[Target pointing data]
────────────────────────────────────────

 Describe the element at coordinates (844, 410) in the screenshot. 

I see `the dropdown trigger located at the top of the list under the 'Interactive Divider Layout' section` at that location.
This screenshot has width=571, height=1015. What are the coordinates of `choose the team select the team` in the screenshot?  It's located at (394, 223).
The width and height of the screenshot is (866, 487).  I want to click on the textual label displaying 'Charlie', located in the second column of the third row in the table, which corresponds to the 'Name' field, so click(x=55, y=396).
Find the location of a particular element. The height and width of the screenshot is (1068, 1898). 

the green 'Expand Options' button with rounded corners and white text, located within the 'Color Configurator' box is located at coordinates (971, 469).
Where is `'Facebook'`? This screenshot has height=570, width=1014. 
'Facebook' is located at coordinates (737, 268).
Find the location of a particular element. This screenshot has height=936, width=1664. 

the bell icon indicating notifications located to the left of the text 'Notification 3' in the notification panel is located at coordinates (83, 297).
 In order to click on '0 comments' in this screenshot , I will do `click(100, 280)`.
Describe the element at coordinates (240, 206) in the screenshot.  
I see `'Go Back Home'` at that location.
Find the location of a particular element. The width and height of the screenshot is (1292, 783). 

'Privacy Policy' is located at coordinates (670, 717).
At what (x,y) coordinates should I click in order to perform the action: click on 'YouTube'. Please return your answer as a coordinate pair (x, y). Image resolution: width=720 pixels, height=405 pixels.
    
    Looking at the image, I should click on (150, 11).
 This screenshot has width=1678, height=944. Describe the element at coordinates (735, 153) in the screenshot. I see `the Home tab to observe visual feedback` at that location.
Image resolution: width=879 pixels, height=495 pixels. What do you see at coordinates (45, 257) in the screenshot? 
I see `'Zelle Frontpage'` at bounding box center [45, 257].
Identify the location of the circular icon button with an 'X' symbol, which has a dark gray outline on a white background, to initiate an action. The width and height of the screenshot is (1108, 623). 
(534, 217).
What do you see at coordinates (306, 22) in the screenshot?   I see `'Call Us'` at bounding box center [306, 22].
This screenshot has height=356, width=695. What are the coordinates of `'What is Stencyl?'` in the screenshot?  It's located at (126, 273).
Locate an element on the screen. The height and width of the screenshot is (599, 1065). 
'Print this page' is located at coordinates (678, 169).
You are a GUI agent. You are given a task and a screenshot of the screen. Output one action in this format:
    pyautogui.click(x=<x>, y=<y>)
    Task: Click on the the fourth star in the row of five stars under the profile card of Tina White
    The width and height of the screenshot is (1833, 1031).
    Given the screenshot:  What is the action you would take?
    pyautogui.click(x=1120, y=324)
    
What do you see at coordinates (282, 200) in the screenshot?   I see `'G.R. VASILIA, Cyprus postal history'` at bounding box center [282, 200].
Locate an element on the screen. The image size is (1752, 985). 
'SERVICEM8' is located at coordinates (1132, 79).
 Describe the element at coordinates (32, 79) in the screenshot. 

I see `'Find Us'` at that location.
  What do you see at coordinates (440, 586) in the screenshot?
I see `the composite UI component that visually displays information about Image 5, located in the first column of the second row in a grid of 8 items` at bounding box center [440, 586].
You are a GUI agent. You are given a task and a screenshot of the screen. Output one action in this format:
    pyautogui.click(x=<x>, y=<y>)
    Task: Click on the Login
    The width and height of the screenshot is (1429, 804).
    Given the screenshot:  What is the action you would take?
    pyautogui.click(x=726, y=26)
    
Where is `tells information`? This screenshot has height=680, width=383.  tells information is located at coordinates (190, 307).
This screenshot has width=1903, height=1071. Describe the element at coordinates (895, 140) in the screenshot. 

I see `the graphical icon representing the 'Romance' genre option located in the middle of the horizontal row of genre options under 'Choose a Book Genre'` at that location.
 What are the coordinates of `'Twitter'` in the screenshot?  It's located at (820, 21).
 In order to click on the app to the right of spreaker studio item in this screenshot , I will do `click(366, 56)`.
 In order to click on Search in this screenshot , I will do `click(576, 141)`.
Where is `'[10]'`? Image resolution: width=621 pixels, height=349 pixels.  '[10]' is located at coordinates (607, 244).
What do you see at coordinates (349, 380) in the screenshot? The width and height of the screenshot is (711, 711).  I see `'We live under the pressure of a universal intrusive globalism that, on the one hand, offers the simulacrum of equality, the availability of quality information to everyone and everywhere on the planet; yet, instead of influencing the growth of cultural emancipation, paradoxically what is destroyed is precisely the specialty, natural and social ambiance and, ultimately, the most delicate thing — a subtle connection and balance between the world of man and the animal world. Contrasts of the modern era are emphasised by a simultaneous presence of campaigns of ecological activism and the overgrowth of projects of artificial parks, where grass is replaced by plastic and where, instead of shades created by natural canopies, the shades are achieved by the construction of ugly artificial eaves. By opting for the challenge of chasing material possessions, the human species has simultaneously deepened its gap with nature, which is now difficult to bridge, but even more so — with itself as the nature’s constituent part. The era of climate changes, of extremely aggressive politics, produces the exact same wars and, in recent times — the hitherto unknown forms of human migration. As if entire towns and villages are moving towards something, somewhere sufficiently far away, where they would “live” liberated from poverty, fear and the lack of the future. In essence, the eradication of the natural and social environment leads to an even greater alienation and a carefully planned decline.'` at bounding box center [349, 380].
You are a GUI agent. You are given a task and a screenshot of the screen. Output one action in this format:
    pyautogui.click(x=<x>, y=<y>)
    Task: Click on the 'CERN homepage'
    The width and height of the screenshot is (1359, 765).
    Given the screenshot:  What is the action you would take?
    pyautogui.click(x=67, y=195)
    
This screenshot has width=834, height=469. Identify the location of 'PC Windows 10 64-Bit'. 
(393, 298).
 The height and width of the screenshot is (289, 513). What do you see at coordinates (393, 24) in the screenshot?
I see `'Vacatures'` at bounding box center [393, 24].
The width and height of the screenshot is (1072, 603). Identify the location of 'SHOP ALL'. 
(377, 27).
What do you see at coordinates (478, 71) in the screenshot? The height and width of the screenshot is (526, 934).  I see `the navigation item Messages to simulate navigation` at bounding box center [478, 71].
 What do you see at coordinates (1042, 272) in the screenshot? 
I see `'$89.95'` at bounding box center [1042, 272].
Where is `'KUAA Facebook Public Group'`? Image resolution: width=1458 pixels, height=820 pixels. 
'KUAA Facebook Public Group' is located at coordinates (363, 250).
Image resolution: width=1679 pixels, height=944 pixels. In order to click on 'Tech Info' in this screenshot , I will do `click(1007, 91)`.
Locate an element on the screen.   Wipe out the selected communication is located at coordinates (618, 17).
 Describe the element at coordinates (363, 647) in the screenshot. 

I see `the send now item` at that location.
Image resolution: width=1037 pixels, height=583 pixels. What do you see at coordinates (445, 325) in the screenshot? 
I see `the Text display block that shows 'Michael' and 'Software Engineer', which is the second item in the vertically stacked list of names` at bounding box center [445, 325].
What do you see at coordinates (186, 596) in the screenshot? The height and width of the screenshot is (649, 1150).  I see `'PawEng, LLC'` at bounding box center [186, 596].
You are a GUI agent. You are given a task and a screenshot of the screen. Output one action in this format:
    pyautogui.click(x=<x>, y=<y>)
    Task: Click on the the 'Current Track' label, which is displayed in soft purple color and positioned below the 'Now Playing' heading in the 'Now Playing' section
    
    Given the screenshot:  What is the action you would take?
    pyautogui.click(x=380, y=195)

────────────────────────────────────────

■ TASK TO CARRY OUT ■
Rewrite all of the records above with "Image resolution" swapped for "Display resolution" everywhere it occurs, leaving every other part untouched.

■ SOLUTION FOR THIS EXERCISE ■
 Describe the element at coordinates (844, 410) in the screenshot. 

I see `the dropdown trigger located at the top of the list under the 'Interactive Divider Layout' section` at that location.
This screenshot has width=571, height=1015. What are the coordinates of `choose the team select the team` in the screenshot?  It's located at (394, 223).
The width and height of the screenshot is (866, 487).  I want to click on the textual label displaying 'Charlie', located in the second column of the third row in the table, which corresponds to the 'Name' field, so click(x=55, y=396).
Find the location of a particular element. The height and width of the screenshot is (1068, 1898). 

the green 'Expand Options' button with rounded corners and white text, located within the 'Color Configurator' box is located at coordinates (971, 469).
Where is `'Facebook'`? This screenshot has height=570, width=1014. 
'Facebook' is located at coordinates (737, 268).
Find the location of a particular element. This screenshot has height=936, width=1664. 

the bell icon indicating notifications located to the left of the text 'Notification 3' in the notification panel is located at coordinates (83, 297).
 In order to click on '0 comments' in this screenshot , I will do `click(100, 280)`.
Describe the element at coordinates (240, 206) in the screenshot.  
I see `'Go Back Home'` at that location.
Find the location of a particular element. The width and height of the screenshot is (1292, 783). 

'Privacy Policy' is located at coordinates (670, 717).
At what (x,y) coordinates should I click in order to perform the action: click on 'YouTube'. Please return your answer as a coordinate pair (x, y). Display resolution: width=720 pixels, height=405 pixels.
    
    Looking at the image, I should click on (150, 11).
 This screenshot has width=1678, height=944. Describe the element at coordinates (735, 153) in the screenshot. I see `the Home tab to observe visual feedback` at that location.
Display resolution: width=879 pixels, height=495 pixels. What do you see at coordinates (45, 257) in the screenshot? 
I see `'Zelle Frontpage'` at bounding box center [45, 257].
Identify the location of the circular icon button with an 'X' symbol, which has a dark gray outline on a white background, to initiate an action. The width and height of the screenshot is (1108, 623). 
(534, 217).
What do you see at coordinates (306, 22) in the screenshot?   I see `'Call Us'` at bounding box center [306, 22].
This screenshot has height=356, width=695. What are the coordinates of `'What is Stencyl?'` in the screenshot?  It's located at (126, 273).
Locate an element on the screen. The height and width of the screenshot is (599, 1065). 
'Print this page' is located at coordinates (678, 169).
You are a GUI agent. You are given a task and a screenshot of the screen. Output one action in this format:
    pyautogui.click(x=<x>, y=<y>)
    Task: Click on the the fourth star in the row of five stars under the profile card of Tina White
    The width and height of the screenshot is (1833, 1031).
    Given the screenshot:  What is the action you would take?
    pyautogui.click(x=1120, y=324)
    
What do you see at coordinates (282, 200) in the screenshot?   I see `'G.R. VASILIA, Cyprus postal history'` at bounding box center [282, 200].
Locate an element on the screen. The image size is (1752, 985). 
'SERVICEM8' is located at coordinates (1132, 79).
 Describe the element at coordinates (32, 79) in the screenshot. 

I see `'Find Us'` at that location.
  What do you see at coordinates (440, 586) in the screenshot?
I see `the composite UI component that visually displays information about Image 5, located in the first column of the second row in a grid of 8 items` at bounding box center [440, 586].
You are a GUI agent. You are given a task and a screenshot of the screen. Output one action in this format:
    pyautogui.click(x=<x>, y=<y>)
    Task: Click on the Login
    The width and height of the screenshot is (1429, 804).
    Given the screenshot:  What is the action you would take?
    pyautogui.click(x=726, y=26)
    
Where is `tells information`? This screenshot has height=680, width=383.  tells information is located at coordinates (190, 307).
This screenshot has width=1903, height=1071. Describe the element at coordinates (895, 140) in the screenshot. 

I see `the graphical icon representing the 'Romance' genre option located in the middle of the horizontal row of genre options under 'Choose a Book Genre'` at that location.
 What are the coordinates of `'Twitter'` in the screenshot?  It's located at (820, 21).
 In order to click on the app to the right of spreaker studio item in this screenshot , I will do `click(366, 56)`.
 In order to click on Search in this screenshot , I will do `click(576, 141)`.
Where is `'[10]'`? Display resolution: width=621 pixels, height=349 pixels.  '[10]' is located at coordinates (607, 244).
What do you see at coordinates (349, 380) in the screenshot? The width and height of the screenshot is (711, 711).  I see `'We live under the pressure of a universal intrusive globalism that, on the one hand, offers the simulacrum of equality, the availability of quality information to everyone and everywhere on the planet; yet, instead of influencing the growth of cultural emancipation, paradoxically what is destroyed is precisely the specialty, natural and social ambiance and, ultimately, the most delicate thing — a subtle connection and balance between the world of man and the animal world. Contrasts of the modern era are emphasised by a simultaneous presence of campaigns of ecological activism and the overgrowth of projects of artificial parks, where grass is replaced by plastic and where, instead of shades created by natural canopies, the shades are achieved by the construction of ugly artificial eaves. By opting for the challenge of chasing material possessions, the human species has simultaneously deepened its gap with nature, which is now difficult to bridge, but even more so — with itself as the nature’s constituent part. The era of climate changes, of extremely aggressive politics, produces the exact same wars and, in recent times — the hitherto unknown forms of human migration. As if entire towns and villages are moving towards something, somewhere sufficiently far away, where they would “live” liberated from poverty, fear and the lack of the future. In essence, the eradication of the natural and social environment leads to an even greater alienation and a carefully planned decline.'` at bounding box center [349, 380].
You are a GUI agent. You are given a task and a screenshot of the screen. Output one action in this format:
    pyautogui.click(x=<x>, y=<y>)
    Task: Click on the 'CERN homepage'
    The width and height of the screenshot is (1359, 765).
    Given the screenshot:  What is the action you would take?
    pyautogui.click(x=67, y=195)
    
This screenshot has width=834, height=469. Identify the location of 'PC Windows 10 64-Bit'. 
(393, 298).
 The height and width of the screenshot is (289, 513). What do you see at coordinates (393, 24) in the screenshot?
I see `'Vacatures'` at bounding box center [393, 24].
The width and height of the screenshot is (1072, 603). Identify the location of 'SHOP ALL'. 
(377, 27).
What do you see at coordinates (478, 71) in the screenshot? The height and width of the screenshot is (526, 934).  I see `the navigation item Messages to simulate navigation` at bounding box center [478, 71].
 What do you see at coordinates (1042, 272) in the screenshot? 
I see `'$89.95'` at bounding box center [1042, 272].
Where is `'KUAA Facebook Public Group'`? Display resolution: width=1458 pixels, height=820 pixels. 
'KUAA Facebook Public Group' is located at coordinates (363, 250).
Display resolution: width=1679 pixels, height=944 pixels. In order to click on 'Tech Info' in this screenshot , I will do `click(1007, 91)`.
Locate an element on the screen.   Wipe out the selected communication is located at coordinates (618, 17).
 Describe the element at coordinates (363, 647) in the screenshot. 

I see `the send now item` at that location.
Display resolution: width=1037 pixels, height=583 pixels. What do you see at coordinates (445, 325) in the screenshot? 
I see `the Text display block that shows 'Michael' and 'Software Engineer', which is the second item in the vertically stacked list of names` at bounding box center [445, 325].
What do you see at coordinates (186, 596) in the screenshot? The height and width of the screenshot is (649, 1150).  I see `'PawEng, LLC'` at bounding box center [186, 596].
You are a GUI agent. You are given a task and a screenshot of the screen. Output one action in this format:
    pyautogui.click(x=<x>, y=<y>)
    Task: Click on the the 'Current Track' label, which is displayed in soft purple color and positioned below the 'Now Playing' heading in the 'Now Playing' section
    
    Given the screenshot:  What is the action you would take?
    pyautogui.click(x=380, y=195)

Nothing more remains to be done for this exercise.